Estórias da Madrugada

Levanto-me da cama. Espreguiço-me. Ela chuta o lençol para baixo e deixa-se estar nua em cima da cama. Eu acendo um cigarro e vou até à janela, uma janela grande, do tamanho da parede. A cidade aos meus pés.
É noite, tarde da noite. A cidade ainda fervilha. Luzes amarelas e vermelhas circulam pelas artérias. Os anúncios de néon dão uma atmosfera irreal à cidade.
Coço as virilhas. Levo os dedos ao nariz e cheiro-os. Sinto o cheiro dela em mim. Ela ri-se. Eu ouço-a a rir e também me rio.

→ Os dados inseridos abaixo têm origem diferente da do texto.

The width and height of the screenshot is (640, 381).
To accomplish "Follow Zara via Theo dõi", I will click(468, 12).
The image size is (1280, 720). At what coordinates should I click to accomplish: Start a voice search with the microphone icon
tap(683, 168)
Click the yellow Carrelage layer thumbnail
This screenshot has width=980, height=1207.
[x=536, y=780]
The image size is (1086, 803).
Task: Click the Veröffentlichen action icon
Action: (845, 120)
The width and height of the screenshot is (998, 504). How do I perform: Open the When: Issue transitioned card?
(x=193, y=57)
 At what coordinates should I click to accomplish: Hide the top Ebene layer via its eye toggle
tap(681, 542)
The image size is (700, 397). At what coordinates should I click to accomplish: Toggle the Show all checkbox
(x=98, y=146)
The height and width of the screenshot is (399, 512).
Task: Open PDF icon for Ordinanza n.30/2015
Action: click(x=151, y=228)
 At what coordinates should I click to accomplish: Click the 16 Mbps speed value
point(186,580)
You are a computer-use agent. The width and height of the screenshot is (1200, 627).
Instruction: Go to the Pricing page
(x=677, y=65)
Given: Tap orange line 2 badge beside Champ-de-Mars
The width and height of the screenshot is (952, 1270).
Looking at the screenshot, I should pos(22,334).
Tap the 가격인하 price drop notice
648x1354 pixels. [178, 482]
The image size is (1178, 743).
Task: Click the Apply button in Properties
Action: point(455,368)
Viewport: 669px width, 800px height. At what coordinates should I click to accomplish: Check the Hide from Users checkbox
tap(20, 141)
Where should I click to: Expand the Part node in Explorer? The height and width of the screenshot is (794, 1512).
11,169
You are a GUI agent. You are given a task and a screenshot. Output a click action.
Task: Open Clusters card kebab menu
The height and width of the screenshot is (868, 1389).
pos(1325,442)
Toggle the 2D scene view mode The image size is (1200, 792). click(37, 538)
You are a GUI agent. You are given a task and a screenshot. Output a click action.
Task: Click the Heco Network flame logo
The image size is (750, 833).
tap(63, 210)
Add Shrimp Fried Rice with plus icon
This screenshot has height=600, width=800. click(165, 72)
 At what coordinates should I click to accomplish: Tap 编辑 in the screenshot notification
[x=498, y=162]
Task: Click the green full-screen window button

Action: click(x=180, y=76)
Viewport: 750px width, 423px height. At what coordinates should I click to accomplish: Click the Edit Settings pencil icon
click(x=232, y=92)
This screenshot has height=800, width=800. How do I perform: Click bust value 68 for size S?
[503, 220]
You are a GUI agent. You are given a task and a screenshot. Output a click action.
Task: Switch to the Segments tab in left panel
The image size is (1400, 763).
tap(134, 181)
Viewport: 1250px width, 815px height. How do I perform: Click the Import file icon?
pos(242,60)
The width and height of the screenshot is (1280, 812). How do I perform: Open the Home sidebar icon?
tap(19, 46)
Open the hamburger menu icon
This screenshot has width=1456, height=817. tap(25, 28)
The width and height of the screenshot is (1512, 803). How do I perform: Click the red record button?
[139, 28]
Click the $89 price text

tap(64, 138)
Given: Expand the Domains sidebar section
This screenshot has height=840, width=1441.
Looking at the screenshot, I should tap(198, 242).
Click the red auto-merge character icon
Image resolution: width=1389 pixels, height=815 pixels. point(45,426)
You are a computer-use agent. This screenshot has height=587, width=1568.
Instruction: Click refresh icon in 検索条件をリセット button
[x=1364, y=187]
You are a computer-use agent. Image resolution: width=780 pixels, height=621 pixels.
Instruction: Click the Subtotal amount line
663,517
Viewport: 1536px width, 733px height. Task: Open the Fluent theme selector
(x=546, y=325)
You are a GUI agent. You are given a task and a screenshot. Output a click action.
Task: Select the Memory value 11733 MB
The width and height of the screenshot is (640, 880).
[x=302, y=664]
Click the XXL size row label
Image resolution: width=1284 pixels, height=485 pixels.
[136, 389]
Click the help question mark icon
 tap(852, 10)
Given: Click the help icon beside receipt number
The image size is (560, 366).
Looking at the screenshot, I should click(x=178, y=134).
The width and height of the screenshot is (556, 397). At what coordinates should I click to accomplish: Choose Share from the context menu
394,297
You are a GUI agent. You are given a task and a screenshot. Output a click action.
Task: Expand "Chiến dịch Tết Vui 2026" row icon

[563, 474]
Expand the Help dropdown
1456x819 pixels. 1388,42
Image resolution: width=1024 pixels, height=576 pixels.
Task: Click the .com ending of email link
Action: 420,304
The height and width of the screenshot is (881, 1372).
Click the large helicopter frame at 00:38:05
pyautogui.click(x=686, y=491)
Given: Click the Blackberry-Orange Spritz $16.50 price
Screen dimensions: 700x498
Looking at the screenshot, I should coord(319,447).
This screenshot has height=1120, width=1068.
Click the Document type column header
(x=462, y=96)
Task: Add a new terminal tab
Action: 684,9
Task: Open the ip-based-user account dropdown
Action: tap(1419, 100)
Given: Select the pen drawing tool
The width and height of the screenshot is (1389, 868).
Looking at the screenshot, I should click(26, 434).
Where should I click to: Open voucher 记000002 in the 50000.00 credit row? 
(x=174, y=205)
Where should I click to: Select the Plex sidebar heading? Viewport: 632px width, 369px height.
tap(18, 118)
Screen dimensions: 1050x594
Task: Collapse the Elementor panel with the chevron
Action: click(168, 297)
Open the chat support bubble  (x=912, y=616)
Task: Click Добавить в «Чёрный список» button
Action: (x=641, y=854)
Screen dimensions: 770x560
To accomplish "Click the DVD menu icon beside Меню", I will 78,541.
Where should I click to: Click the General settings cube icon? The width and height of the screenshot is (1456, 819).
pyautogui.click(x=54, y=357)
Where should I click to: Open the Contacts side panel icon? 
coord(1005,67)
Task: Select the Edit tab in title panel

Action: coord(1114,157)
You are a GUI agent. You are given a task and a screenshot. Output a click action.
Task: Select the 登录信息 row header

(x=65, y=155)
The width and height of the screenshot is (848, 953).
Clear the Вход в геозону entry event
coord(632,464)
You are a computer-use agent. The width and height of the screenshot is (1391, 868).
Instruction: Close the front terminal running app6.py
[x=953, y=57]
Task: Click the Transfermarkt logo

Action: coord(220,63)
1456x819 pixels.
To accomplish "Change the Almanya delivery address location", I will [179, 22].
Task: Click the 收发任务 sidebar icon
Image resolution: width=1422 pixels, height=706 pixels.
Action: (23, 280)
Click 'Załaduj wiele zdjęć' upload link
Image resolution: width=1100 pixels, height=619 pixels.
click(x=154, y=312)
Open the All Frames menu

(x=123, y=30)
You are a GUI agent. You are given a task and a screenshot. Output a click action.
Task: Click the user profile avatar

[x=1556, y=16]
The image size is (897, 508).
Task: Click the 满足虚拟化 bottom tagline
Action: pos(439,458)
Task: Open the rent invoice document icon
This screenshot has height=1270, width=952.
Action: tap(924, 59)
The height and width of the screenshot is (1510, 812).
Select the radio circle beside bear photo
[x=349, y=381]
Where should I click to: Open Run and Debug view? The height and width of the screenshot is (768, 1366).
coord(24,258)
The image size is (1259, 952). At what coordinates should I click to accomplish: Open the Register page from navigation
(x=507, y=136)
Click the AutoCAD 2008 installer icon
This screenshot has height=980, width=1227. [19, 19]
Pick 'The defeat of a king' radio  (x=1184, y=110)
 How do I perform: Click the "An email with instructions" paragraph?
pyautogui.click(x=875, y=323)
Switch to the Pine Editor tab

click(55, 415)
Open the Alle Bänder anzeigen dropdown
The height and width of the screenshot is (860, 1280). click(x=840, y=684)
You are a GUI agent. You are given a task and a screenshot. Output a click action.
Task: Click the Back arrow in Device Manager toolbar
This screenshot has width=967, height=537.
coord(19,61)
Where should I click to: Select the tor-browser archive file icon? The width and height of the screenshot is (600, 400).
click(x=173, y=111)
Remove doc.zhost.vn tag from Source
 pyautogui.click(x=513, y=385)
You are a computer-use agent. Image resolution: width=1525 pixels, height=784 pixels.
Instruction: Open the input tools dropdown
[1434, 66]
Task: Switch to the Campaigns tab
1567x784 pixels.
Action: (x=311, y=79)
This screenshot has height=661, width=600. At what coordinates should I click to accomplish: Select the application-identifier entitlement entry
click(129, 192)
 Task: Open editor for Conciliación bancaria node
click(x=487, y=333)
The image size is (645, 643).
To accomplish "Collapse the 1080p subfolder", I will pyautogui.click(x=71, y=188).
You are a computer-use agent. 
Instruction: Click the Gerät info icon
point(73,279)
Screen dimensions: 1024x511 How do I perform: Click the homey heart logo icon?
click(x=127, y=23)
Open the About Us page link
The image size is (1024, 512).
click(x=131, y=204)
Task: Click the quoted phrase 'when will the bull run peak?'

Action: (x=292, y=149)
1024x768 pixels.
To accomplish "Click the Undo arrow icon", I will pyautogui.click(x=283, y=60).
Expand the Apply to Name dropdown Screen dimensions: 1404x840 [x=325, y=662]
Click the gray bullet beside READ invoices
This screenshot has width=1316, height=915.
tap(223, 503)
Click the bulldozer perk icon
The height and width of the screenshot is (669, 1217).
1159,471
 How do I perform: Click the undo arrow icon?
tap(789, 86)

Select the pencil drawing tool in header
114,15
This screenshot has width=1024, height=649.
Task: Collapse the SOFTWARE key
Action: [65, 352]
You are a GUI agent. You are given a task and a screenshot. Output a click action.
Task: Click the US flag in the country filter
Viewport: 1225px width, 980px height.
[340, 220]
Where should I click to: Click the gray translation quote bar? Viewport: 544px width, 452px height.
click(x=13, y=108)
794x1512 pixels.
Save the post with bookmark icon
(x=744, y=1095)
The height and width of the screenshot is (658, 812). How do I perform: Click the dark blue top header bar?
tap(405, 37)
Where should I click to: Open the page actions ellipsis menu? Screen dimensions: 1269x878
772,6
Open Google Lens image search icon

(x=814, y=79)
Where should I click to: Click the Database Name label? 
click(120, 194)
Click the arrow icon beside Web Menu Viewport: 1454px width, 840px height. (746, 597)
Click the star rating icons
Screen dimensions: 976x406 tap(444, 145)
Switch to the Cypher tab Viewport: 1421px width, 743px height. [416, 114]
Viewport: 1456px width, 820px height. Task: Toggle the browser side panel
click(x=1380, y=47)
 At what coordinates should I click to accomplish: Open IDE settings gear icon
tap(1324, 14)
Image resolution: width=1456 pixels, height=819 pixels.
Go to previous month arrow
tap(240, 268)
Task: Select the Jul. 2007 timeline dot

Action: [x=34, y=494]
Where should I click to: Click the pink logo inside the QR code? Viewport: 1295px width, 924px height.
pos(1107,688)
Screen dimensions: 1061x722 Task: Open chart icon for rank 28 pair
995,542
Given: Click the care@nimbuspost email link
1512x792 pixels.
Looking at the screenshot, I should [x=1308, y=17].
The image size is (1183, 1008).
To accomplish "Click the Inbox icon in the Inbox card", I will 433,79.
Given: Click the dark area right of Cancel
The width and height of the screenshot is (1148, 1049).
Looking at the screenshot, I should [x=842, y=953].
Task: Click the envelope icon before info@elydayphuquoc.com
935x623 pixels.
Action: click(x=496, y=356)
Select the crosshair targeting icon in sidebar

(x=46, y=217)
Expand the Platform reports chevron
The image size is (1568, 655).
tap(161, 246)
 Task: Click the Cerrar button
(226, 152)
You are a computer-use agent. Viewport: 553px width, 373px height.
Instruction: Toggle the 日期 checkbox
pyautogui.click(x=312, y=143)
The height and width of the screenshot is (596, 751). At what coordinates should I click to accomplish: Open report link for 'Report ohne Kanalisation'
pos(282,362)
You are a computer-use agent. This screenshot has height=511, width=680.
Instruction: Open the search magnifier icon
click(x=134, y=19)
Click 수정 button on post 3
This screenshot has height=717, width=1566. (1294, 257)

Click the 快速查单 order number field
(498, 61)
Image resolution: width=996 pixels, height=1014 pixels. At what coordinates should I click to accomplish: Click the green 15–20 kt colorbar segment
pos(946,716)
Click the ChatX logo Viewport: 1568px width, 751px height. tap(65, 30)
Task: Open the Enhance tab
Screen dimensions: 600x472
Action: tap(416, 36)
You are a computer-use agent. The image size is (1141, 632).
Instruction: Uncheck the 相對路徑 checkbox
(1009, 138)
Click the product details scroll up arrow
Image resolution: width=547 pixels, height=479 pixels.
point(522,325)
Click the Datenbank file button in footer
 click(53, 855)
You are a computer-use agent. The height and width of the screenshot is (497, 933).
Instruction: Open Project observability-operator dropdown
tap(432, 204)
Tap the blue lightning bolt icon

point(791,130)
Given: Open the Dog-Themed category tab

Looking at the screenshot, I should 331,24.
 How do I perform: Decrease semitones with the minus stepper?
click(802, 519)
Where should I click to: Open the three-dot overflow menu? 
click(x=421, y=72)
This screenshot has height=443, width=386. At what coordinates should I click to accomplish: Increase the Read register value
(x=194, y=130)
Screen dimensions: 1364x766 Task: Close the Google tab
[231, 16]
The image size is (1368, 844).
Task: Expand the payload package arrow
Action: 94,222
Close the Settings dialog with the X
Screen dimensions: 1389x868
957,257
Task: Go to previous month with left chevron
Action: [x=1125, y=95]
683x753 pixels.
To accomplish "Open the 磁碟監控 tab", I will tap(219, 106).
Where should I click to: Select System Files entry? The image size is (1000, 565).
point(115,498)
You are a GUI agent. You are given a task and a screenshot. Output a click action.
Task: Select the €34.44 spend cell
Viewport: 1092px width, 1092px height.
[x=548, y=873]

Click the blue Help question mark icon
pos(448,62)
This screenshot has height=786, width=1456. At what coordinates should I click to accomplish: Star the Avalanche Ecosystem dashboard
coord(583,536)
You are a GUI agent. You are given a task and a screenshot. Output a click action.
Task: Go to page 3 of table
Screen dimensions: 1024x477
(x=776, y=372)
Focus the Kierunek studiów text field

Ela: Estás a cheirar os tomates?
Eu: Estou.
Ela: Que nojo.
Eu: É o nosso cheiro.
Ela: Viste o jogo?
Eu: Vi a primeira parte. Depois deu-me nervos. Fui jantar a um restaurante sem televisão.
Ela: Jantaste sozinho?
Eu: Janto muitas vezes sozinho.
Ela: Porque é que não telefonaste?
Eu: Telefonei.
Ela: Telefonaste mais tarde.
Eu: Telefonei.
Ela: Convidaste-me para vir a tua casa. Não para jantar.
Eu: Queres jantar?
Ela: Agora não.

Eu viro-me para ela. Está esticada, nua, sobre a cama. Olha para mim. Eu encolho a barriga. Ela volta a rir-se. Eu acompanho-a. Apago o cigarro. Volto para a cama. Sento-me. Ela chega-se a mim, puxa-se para cima e deita a cabeça no meu colo.

Eu: Queres água?
Ela: Não, obrigado.
Eu: E tu?
Ela: Eu o quê?
Eu: Viste o jogo?
Ela: Não. Nem gosto de futebol. Fui ao cinema.
Eu: O que é que foste ver?
Ela: Os Dias Perfeitos.
Eu: O filme do Wim Wenders?
Ela. Sim. Viste?
Eu: Sim.
Ela: Gostaste?
Eu: Gostei bastante. Bastante mesmo. E há muito tempo que não via um filme dele assim tão bom. Talvez desde o tempo das Asas do Desejo.
Ela: Adorei as Asas do Desejo. Sabes que terminei uma relação com um namorado que me disse que não percebia o que é que eu tinha visto de tão fantástico no filme. Que era uma seca do caraças. Ainda por cima a preto e branco. Fartei-me de rir quando se queixou do preto e branco.
Eu: Terminaste por causa de um filme?
Ela: Porquê? Não é motivo suficiente?
Eu: Claro que é. Mas a relação não devia ser muito forte.
Ela: As relações são o que são no momento em que são. E há idades em que tudo tem a ver com tudo. Nesse dia percebi que não estávamos a fazer nada juntos. Não tínhamos nada a ver um com o outro. Éramos tão diferentes com visões do mundo tão díspares. O sexo era bom…
Eu: Tão bom como o nosso?
Ela: O nosso é bom?
Eu: Foda-se?!…
Ela: Estou a brincar. É um bom diferente. Naquela altura tinha vinte anos. Agora já não.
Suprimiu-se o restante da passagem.